Il tortino, presentato con salsa al caffè, ha un cuore caldo di cioccolato. Non ha entusiasmato la mia signora, buono il contrasto caldo-freddo delle due salse. La cupola (crema al cioccolato al latte e al cocco) era molto fresca, consistenza guastata dall’eccessiva presenza della farina di cocco usata come decorazione: ricopriva il tortino, era impossibile da evitare, conferiva quella granulosità a tratti fastidiosa.

Il conto: coperto (4 €), antipasto (20 €), primi (18 €), dolci (9 €), mezzo litro di vino (5 €), acqua (2 €). Totale 58 euro.

Nel dettaglio il giudizio:

Premessa.
Il "Carpe Diem" non l’ho capito. Come target copre dalla “pizza e birra” al “ristorante di tono”. Troppe pretese, il locale secondo il mio parere dovrebbe orientarsi verso una o l’altra direzione. Molto probabilmente è l’impronta della gestione. Tra il fare due cose con medi risultati e farne una ottimamente però, io sceglierei la seconda. Si nota inoltre una certa miopia nella valorizzazione dell’offerto.
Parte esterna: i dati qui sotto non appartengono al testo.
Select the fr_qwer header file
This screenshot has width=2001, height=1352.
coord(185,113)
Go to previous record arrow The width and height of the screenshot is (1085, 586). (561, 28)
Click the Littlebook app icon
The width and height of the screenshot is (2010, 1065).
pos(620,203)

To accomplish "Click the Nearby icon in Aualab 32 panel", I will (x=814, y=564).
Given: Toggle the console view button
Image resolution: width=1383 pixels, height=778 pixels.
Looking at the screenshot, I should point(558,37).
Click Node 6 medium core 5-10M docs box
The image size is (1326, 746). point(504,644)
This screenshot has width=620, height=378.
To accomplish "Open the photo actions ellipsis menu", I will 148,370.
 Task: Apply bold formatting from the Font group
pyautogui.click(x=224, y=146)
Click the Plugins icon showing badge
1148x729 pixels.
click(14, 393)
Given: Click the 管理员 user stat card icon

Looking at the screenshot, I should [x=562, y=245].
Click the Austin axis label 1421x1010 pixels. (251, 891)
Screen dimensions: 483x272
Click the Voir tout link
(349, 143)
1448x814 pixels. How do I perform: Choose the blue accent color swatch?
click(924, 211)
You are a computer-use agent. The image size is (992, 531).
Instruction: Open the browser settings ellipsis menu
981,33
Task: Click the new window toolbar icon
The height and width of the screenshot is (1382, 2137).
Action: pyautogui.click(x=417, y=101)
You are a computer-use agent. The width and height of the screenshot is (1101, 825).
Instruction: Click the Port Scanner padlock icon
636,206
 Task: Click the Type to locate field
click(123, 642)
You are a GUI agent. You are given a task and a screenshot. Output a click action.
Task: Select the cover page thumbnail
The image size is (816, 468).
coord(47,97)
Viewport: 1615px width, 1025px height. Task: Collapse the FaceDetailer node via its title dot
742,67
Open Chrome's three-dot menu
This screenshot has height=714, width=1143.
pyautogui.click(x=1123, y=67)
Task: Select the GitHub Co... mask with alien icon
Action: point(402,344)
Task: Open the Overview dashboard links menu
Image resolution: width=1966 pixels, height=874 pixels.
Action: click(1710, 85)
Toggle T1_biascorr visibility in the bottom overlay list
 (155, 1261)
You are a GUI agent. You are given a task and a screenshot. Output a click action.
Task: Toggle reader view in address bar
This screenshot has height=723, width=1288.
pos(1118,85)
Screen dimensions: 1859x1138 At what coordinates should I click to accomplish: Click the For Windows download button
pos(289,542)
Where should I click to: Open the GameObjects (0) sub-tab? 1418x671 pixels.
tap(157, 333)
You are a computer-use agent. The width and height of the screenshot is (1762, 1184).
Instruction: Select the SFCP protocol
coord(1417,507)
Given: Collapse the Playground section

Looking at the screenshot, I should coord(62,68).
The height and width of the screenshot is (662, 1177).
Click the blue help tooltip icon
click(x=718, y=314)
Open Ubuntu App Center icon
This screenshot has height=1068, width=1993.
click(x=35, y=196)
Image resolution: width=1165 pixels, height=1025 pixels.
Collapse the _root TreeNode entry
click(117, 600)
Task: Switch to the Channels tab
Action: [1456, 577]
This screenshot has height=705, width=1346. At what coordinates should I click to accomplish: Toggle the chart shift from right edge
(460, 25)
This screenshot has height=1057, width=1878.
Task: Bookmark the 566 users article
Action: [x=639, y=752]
In ingresso ho notato la carta dei tè, ma non ho notato sia stata proposta. Nello stesso ingresso (ambiente caldo e secco, in particolare per la presenza del forno della pizzeria) ho notato numerose bottiglie esposte, tra cui un Nobile di Montepulciano Riserva del 2001 in formato magnum, la maggior parte dei mangioni sa che vino importate sia e che annata sia stata la 2001... ebbene, il locale non sembra disporre nemmeno della carta dei vini. 10 €/litro per il vino della casa inoltre è eccessivo. Le potenzialità comunque ci sono.

Ambiente. Ambiente curato, ben recuperato, molto pulito, la mise en place dovrebbe essere più omogenea.

Servizio. Esecuzione attenta, personale gentile e puntuale. Un po' invadente in ordinazione.

Cucina. In generale sono contrario a visitare un locale di sabato sera, ma come la maggior parte degli italiani, si riesce ad uscire solamente nel week–end. In questo caso però posso dare un giudizio sereno, non eravamo in fase critica con il locale strapieno. Serata non molto positiva, non posso concedere le attenuanti per il primo (siamo stati tra i pochi in formula ristorante, la maggior parte degli avventori ha preso una pizza), inoltre antipasti e dolce erano preparati in precedenza, sono stati solo impiattati. Non posso dare quindi la sufficienza.

Rapporto qualità/prezzo: il locale mi è sembrato un po’ caruccio rispetto alla fascia in cui si vuol collocare, si va facilmente sui 45 € a persona per un pasto completo senza vino. Non considero nella valutazione la formula pizzeria, che comunque si attesta sui 20 € a testa.